Nadie puede empatizar con eso, disculparlo. Y esa desagradable sensación, esa necesidad de reivindicación, es la misma que ha alumbrado el llamado movimiento #MeToo en Estados Unidos, que ha recorrido como un rayo todo el planeta. En España había germinado ya el pasado junio La caja de Pandora, un colectivo de más de 3.000 mujeres del ámbito del arte y la cultura unido en la denuncia de situaciones de acoso sexual en el trabajo.

Las redes sociales han colaborado en la expansión del mensaje, de ese hashtag, de esa etiqueta. Pero al #MeToo -como todo en la vida- le ha nacido su antítesis. La actriz francesa Catherine Deneuve ha puesto el rostro a un centenar de mujeres que, con sus proclamas contra el supuesto «feminismo puritano» del #MeToo, ha incendiado los medios de comunicación galos, donde se libra la batalla entre el «derecho a molestar de los hombres» que defienden las primeras frente al «derecho a no ser molestadas» de las americanistas.

En realidad, al movimiento #MeToo y a la euforia que rodea al hashtag en las redes sociales les viene al pelo la réplica de Deneuve y las suyas, como todo gobierno necesita una oposición. Reivindicar la igualdad de las mujeres no está en cuestión, las cifras del mundo laboral hablan por sí solas. Denunciar el acoso sexual y la lacra machista, mucho menos. Lo dicen las terribles estadísticas de maltrato y abuso.
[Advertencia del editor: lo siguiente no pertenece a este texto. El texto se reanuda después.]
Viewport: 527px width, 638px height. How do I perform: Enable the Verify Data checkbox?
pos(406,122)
Pero la euforia desmedida, con el potente altavoz de las redes sociales, puede degenerar y abrigar también excesos y alguna que otra estupidez.
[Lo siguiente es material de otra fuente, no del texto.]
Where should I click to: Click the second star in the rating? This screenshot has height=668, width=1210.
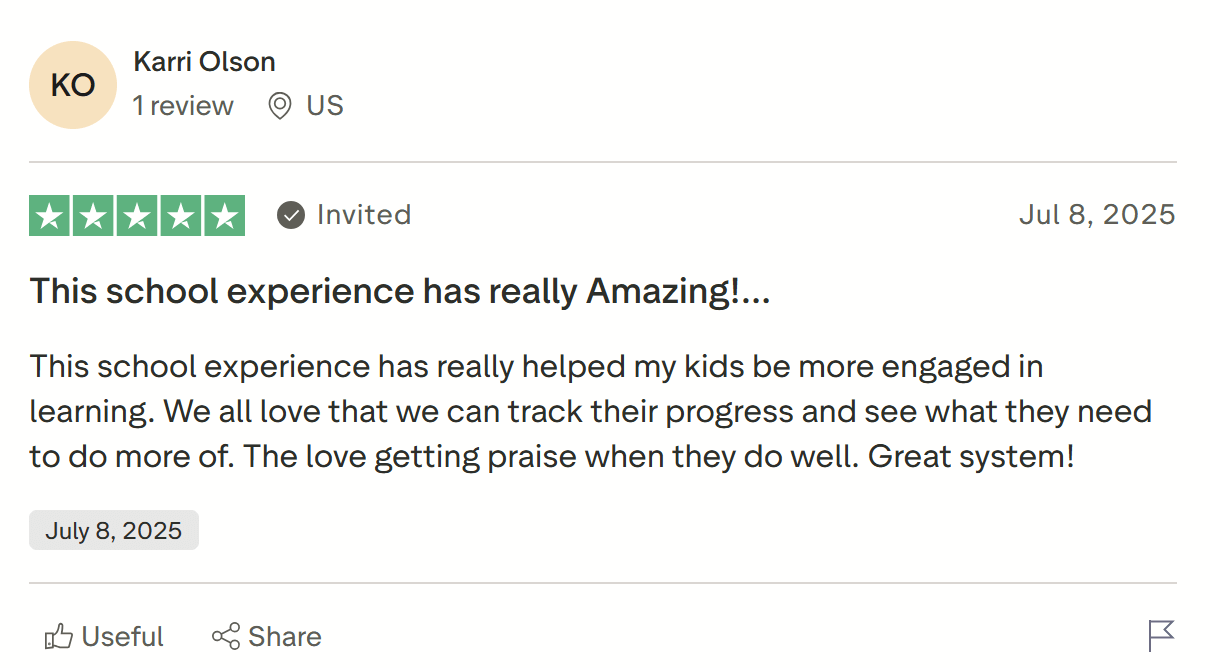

Una de las más sonoras ha sido la retirada de un cuadro de 1896, en el que el pintor John Williams Waterhouse recrea a varias ninfas como adolescentes desnudas que intentan seducir al joven Hilas, capítulo de la mitología griega. El puritano museo de Manchester que se ha apuntado a la moda quiere «crear debate». El riesgo es que el mundo de la cultura y la sociedad, en general, se dejen arrastrar por la hipersensibilidad.
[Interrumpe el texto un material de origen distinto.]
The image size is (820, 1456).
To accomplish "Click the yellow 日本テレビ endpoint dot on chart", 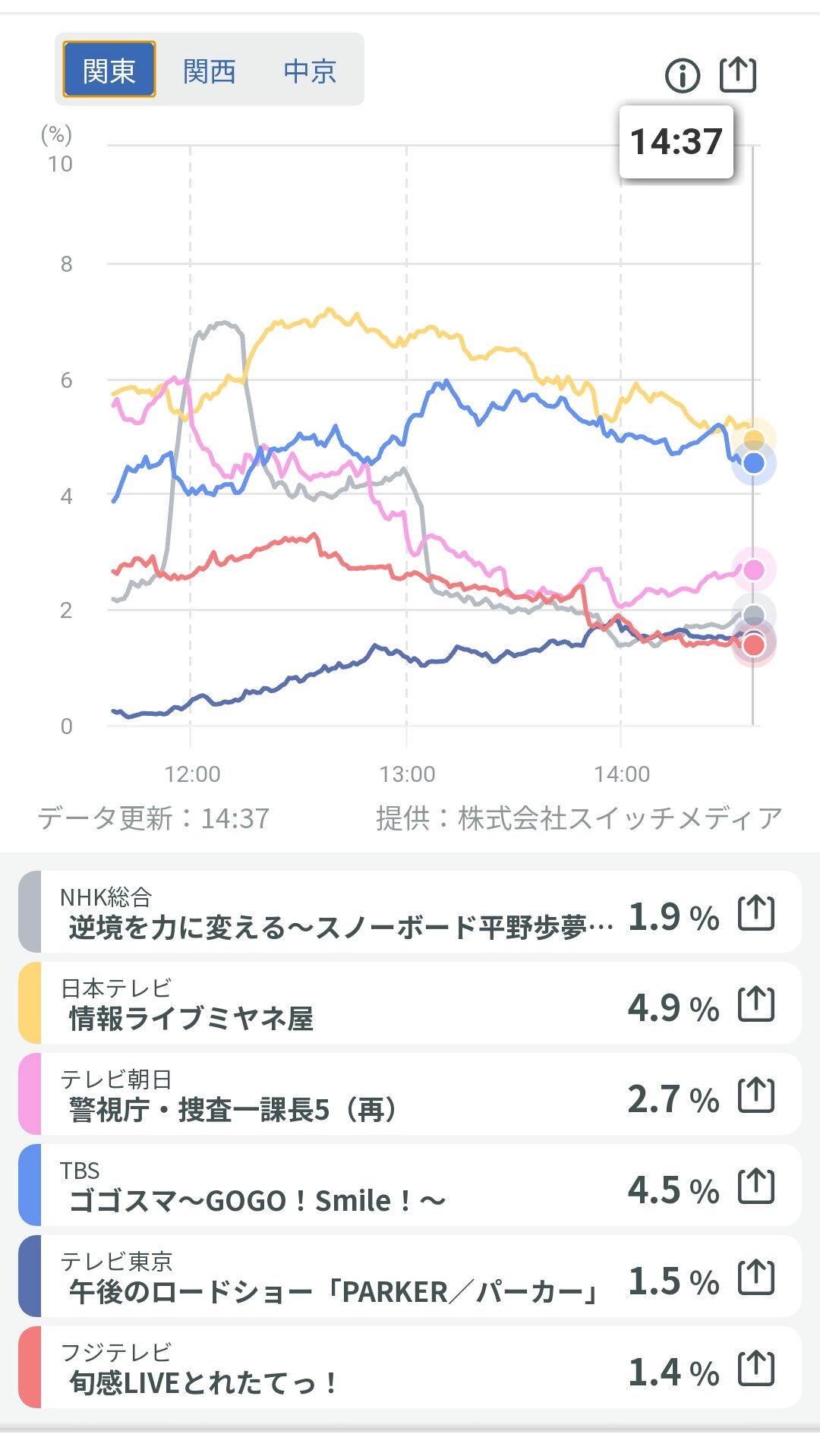I will (753, 439).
Veo un futuro en el que las pinturas de Altamira se taparán para ocultar el desnudo de los hombres cazadores y el maltrato animal a los bisontes atacados con flechas. Veo ejemplares del Lolita de Nabokov con la mitad de las páginas arrancadas por el escándalo moral que narra la genial novela. Ejercicios que rearbitran la historia y tratan de esconder que hemos perdido el código y las ganas de entender a nuestros predecesores y sus mensajes de épocas que no son la nuestra. Quizá los hashtag deben perseguir únicamente, como defiende la flamante ganadora del Goya Isabel Coixet, el objetivo de «dialogar» para discernir «lo que está bien de lo que está mal». Sin estridencias.